## Exercise description:
Give back the full listing exactly as written.

————————

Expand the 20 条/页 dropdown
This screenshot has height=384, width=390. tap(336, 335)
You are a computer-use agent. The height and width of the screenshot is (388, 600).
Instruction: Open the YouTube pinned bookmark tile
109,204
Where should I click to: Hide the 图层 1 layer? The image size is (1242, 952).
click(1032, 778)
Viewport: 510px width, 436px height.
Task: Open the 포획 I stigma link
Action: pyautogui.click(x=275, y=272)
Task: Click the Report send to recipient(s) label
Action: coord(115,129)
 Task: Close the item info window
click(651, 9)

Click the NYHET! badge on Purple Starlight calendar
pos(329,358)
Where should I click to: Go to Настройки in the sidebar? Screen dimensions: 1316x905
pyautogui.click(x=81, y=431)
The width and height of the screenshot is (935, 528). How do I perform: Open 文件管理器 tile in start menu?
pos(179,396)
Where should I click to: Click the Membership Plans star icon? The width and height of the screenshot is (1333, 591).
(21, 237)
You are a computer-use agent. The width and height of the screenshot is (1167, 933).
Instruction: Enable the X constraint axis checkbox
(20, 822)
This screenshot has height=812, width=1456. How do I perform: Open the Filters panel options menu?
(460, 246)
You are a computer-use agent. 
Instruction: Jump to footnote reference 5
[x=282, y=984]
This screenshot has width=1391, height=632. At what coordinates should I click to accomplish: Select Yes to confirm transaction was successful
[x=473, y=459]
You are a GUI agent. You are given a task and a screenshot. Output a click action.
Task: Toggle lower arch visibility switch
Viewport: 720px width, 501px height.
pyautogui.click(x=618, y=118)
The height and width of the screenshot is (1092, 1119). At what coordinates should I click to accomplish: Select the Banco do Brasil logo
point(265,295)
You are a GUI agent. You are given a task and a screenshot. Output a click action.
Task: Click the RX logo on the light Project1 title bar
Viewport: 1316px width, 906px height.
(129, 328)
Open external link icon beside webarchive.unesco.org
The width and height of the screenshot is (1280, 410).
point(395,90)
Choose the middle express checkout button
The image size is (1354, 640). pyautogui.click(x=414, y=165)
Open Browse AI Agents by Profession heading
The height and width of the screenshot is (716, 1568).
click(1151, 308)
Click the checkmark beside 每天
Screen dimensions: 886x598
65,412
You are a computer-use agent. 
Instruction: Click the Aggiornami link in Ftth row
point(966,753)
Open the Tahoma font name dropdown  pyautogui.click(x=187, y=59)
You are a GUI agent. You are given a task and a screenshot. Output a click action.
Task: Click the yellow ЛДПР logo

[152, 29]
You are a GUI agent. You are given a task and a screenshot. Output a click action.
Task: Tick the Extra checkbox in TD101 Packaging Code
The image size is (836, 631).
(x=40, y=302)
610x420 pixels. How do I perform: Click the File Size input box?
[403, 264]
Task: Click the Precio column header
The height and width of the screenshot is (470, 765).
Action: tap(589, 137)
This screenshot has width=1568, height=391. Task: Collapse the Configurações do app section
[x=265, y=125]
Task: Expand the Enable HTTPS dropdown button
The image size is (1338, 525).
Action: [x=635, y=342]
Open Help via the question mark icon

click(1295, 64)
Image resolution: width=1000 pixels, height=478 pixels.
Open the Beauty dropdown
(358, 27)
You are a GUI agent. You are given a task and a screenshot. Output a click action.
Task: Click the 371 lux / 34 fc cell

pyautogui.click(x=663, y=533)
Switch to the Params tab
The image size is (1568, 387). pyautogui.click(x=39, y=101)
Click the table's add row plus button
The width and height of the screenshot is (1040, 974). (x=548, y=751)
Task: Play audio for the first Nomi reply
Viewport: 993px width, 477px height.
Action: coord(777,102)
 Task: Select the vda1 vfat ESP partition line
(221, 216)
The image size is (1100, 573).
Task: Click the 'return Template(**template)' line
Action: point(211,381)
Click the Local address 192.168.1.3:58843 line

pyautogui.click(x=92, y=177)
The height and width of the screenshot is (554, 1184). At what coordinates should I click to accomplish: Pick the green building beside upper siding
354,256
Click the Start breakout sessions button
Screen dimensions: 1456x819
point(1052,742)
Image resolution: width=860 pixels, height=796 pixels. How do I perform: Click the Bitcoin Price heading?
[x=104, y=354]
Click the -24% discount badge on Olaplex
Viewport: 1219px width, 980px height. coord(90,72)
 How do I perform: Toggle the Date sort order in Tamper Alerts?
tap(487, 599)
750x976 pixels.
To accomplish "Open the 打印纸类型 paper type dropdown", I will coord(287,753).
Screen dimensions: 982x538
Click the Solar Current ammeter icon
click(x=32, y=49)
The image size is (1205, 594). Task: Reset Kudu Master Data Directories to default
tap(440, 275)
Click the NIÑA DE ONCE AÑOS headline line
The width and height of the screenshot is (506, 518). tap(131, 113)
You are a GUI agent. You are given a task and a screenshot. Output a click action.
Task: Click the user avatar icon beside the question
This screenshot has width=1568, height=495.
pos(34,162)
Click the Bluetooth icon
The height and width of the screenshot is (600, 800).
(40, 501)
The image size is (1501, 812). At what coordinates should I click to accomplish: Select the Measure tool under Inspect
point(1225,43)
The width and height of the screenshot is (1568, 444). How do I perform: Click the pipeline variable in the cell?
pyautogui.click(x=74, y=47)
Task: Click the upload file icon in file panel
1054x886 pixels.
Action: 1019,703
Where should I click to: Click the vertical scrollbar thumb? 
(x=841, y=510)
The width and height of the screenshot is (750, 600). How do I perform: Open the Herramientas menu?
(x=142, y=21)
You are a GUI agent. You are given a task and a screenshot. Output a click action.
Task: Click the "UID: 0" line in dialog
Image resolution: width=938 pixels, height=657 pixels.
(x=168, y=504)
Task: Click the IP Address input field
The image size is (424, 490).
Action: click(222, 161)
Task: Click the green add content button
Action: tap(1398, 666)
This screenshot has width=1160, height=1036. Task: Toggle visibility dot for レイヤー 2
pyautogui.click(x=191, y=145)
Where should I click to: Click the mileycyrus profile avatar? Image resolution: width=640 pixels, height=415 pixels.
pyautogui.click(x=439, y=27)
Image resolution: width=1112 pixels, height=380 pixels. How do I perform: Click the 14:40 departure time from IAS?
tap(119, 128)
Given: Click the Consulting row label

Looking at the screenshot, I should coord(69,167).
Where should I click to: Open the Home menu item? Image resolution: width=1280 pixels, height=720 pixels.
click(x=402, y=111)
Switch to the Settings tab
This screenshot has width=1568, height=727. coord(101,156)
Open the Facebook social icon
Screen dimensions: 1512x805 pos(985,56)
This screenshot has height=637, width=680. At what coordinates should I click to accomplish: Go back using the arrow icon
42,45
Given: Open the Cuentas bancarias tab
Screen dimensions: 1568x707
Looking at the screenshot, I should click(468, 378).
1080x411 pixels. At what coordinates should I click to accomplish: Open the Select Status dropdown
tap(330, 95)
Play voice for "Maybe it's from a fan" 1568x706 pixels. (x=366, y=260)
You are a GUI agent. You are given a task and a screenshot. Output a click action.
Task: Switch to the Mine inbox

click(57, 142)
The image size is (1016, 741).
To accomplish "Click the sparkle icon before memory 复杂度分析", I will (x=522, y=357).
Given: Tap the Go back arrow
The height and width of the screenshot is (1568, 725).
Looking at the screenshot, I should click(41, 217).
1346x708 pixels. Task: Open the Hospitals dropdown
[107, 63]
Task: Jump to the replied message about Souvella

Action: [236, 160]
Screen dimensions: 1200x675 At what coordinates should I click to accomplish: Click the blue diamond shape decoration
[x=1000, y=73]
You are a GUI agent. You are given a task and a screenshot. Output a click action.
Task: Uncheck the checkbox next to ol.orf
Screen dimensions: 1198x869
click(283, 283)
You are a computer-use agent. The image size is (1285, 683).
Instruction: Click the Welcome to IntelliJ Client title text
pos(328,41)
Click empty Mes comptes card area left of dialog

————————

## Solution:
Expand the 20 条/页 dropdown
This screenshot has height=384, width=390. tap(336, 335)
You are a computer-use agent. The height and width of the screenshot is (388, 600).
Instruction: Open the YouTube pinned bookmark tile
109,204
Where should I click to: Hide the 图层 1 layer? The image size is (1242, 952).
click(1032, 778)
Viewport: 510px width, 436px height.
Task: Open the 포획 I stigma link
Action: pyautogui.click(x=275, y=272)
Task: Click the Report send to recipient(s) label
Action: coord(115,129)
 Task: Close the item info window
click(651, 9)

Click the NYHET! badge on Purple Starlight calendar
pos(329,358)
Where should I click to: Go to Настройки in the sidebar? Screen dimensions: 1316x905
pyautogui.click(x=81, y=431)
The width and height of the screenshot is (935, 528). How do I perform: Open 文件管理器 tile in start menu?
pos(179,396)
Where should I click to: Click the Membership Plans star icon? The width and height of the screenshot is (1333, 591).
(21, 237)
You are a computer-use agent. The width and height of the screenshot is (1167, 933).
Instruction: Enable the X constraint axis checkbox
(20, 822)
This screenshot has height=812, width=1456. How do I perform: Open the Filters panel options menu?
(460, 246)
You are a computer-use agent. 
Instruction: Jump to footnote reference 5
[x=282, y=984]
This screenshot has width=1391, height=632. At what coordinates should I click to accomplish: Select Yes to confirm transaction was successful
[x=473, y=459]
You are a GUI agent. You are given a task and a screenshot. Output a click action.
Task: Toggle lower arch visibility switch
Viewport: 720px width, 501px height.
pyautogui.click(x=618, y=118)
The height and width of the screenshot is (1092, 1119). At what coordinates should I click to accomplish: Select the Banco do Brasil logo
point(265,295)
You are a GUI agent. You are given a task and a screenshot. Output a click action.
Task: Click the RX logo on the light Project1 title bar
Viewport: 1316px width, 906px height.
(129, 328)
Open external link icon beside webarchive.unesco.org
The width and height of the screenshot is (1280, 410).
point(395,90)
Choose the middle express checkout button
The image size is (1354, 640). pyautogui.click(x=414, y=165)
Open Browse AI Agents by Profession heading
The height and width of the screenshot is (716, 1568).
click(1151, 308)
Click the checkmark beside 每天
Screen dimensions: 886x598
65,412
You are a computer-use agent. 
Instruction: Click the Aggiornami link in Ftth row
point(966,753)
Open the Tahoma font name dropdown  pyautogui.click(x=187, y=59)
You are a GUI agent. You are given a task and a screenshot. Output a click action.
Task: Click the yellow ЛДПР logo

[152, 29]
You are a GUI agent. You are given a task and a screenshot. Output a click action.
Task: Tick the Extra checkbox in TD101 Packaging Code
The image size is (836, 631).
(x=40, y=302)
610x420 pixels. How do I perform: Click the File Size input box?
[403, 264]
Task: Click the Precio column header
The height and width of the screenshot is (470, 765).
Action: tap(589, 137)
This screenshot has width=1568, height=391. Task: Collapse the Configurações do app section
[x=265, y=125]
Task: Expand the Enable HTTPS dropdown button
The image size is (1338, 525).
Action: [x=635, y=342]
Open Help via the question mark icon

click(1295, 64)
Image resolution: width=1000 pixels, height=478 pixels.
Open the Beauty dropdown
(358, 27)
You are a GUI agent. You are given a task and a screenshot. Output a click action.
Task: Click the 371 lux / 34 fc cell

pyautogui.click(x=663, y=533)
Switch to the Params tab
The image size is (1568, 387). pyautogui.click(x=39, y=101)
Click the table's add row plus button
The width and height of the screenshot is (1040, 974). (x=548, y=751)
Task: Play audio for the first Nomi reply
Viewport: 993px width, 477px height.
Action: coord(777,102)
 Task: Select the vda1 vfat ESP partition line
(221, 216)
The image size is (1100, 573).
Task: Click the 'return Template(**template)' line
Action: point(211,381)
Click the Local address 192.168.1.3:58843 line

pyautogui.click(x=92, y=177)
The height and width of the screenshot is (554, 1184). At what coordinates should I click to accomplish: Pick the green building beside upper siding
354,256
Click the Start breakout sessions button
Screen dimensions: 1456x819
point(1052,742)
Image resolution: width=860 pixels, height=796 pixels. How do I perform: Click the Bitcoin Price heading?
[x=104, y=354]
Click the -24% discount badge on Olaplex
Viewport: 1219px width, 980px height. coord(90,72)
 How do I perform: Toggle the Date sort order in Tamper Alerts?
tap(487, 599)
750x976 pixels.
To accomplish "Open the 打印纸类型 paper type dropdown", I will coord(287,753).
Screen dimensions: 982x538
Click the Solar Current ammeter icon
click(x=32, y=49)
The image size is (1205, 594). Task: Reset Kudu Master Data Directories to default
tap(440, 275)
Click the NIÑA DE ONCE AÑOS headline line
The width and height of the screenshot is (506, 518). tap(131, 113)
You are a GUI agent. You are given a task and a screenshot. Output a click action.
Task: Click the user avatar icon beside the question
This screenshot has width=1568, height=495.
pos(34,162)
Click the Bluetooth icon
The height and width of the screenshot is (600, 800).
(40, 501)
The image size is (1501, 812). At what coordinates should I click to accomplish: Select the Measure tool under Inspect
point(1225,43)
The width and height of the screenshot is (1568, 444). How do I perform: Click the pipeline variable in the cell?
pyautogui.click(x=74, y=47)
Task: Click the upload file icon in file panel
1054x886 pixels.
Action: 1019,703
Where should I click to: Click the vertical scrollbar thumb? 
(x=841, y=510)
The width and height of the screenshot is (750, 600). How do I perform: Open the Herramientas menu?
(x=142, y=21)
You are a GUI agent. You are given a task and a screenshot. Output a click action.
Task: Click the "UID: 0" line in dialog
Image resolution: width=938 pixels, height=657 pixels.
(x=168, y=504)
Task: Click the IP Address input field
The image size is (424, 490).
Action: click(222, 161)
Task: Click the green add content button
Action: tap(1398, 666)
This screenshot has width=1160, height=1036. Task: Toggle visibility dot for レイヤー 2
pyautogui.click(x=191, y=145)
Where should I click to: Click the mileycyrus profile avatar? Image resolution: width=640 pixels, height=415 pixels.
pyautogui.click(x=439, y=27)
Image resolution: width=1112 pixels, height=380 pixels. How do I perform: Click the 14:40 departure time from IAS?
tap(119, 128)
Given: Click the Consulting row label

Looking at the screenshot, I should coord(69,167).
Where should I click to: Open the Home menu item? Image resolution: width=1280 pixels, height=720 pixels.
click(x=402, y=111)
Switch to the Settings tab
This screenshot has width=1568, height=727. coord(101,156)
Open the Facebook social icon
Screen dimensions: 1512x805 pos(985,56)
This screenshot has height=637, width=680. At what coordinates should I click to accomplish: Go back using the arrow icon
42,45
Given: Open the Cuentas bancarias tab
Screen dimensions: 1568x707
Looking at the screenshot, I should click(468, 378).
1080x411 pixels. At what coordinates should I click to accomplish: Open the Select Status dropdown
tap(330, 95)
Play voice for "Maybe it's from a fan" 1568x706 pixels. (x=366, y=260)
You are a GUI agent. You are given a task and a screenshot. Output a click action.
Task: Switch to the Mine inbox

click(57, 142)
The image size is (1016, 741).
To accomplish "Click the sparkle icon before memory 复杂度分析", I will (x=522, y=357).
Given: Tap the Go back arrow
The height and width of the screenshot is (1568, 725).
Looking at the screenshot, I should click(41, 217).
1346x708 pixels. Task: Open the Hospitals dropdown
[107, 63]
Task: Jump to the replied message about Souvella

Action: [236, 160]
Screen dimensions: 1200x675 At what coordinates should I click to accomplish: Click the blue diamond shape decoration
[x=1000, y=73]
You are a GUI agent. You are given a task and a screenshot. Output a click action.
Task: Uncheck the checkbox next to ol.orf
Screen dimensions: 1198x869
click(283, 283)
You are a computer-use agent. The image size is (1285, 683).
Instruction: Click the Welcome to IntelliJ Client title text
pos(328,41)
Click empty Mes comptes card area left of dialog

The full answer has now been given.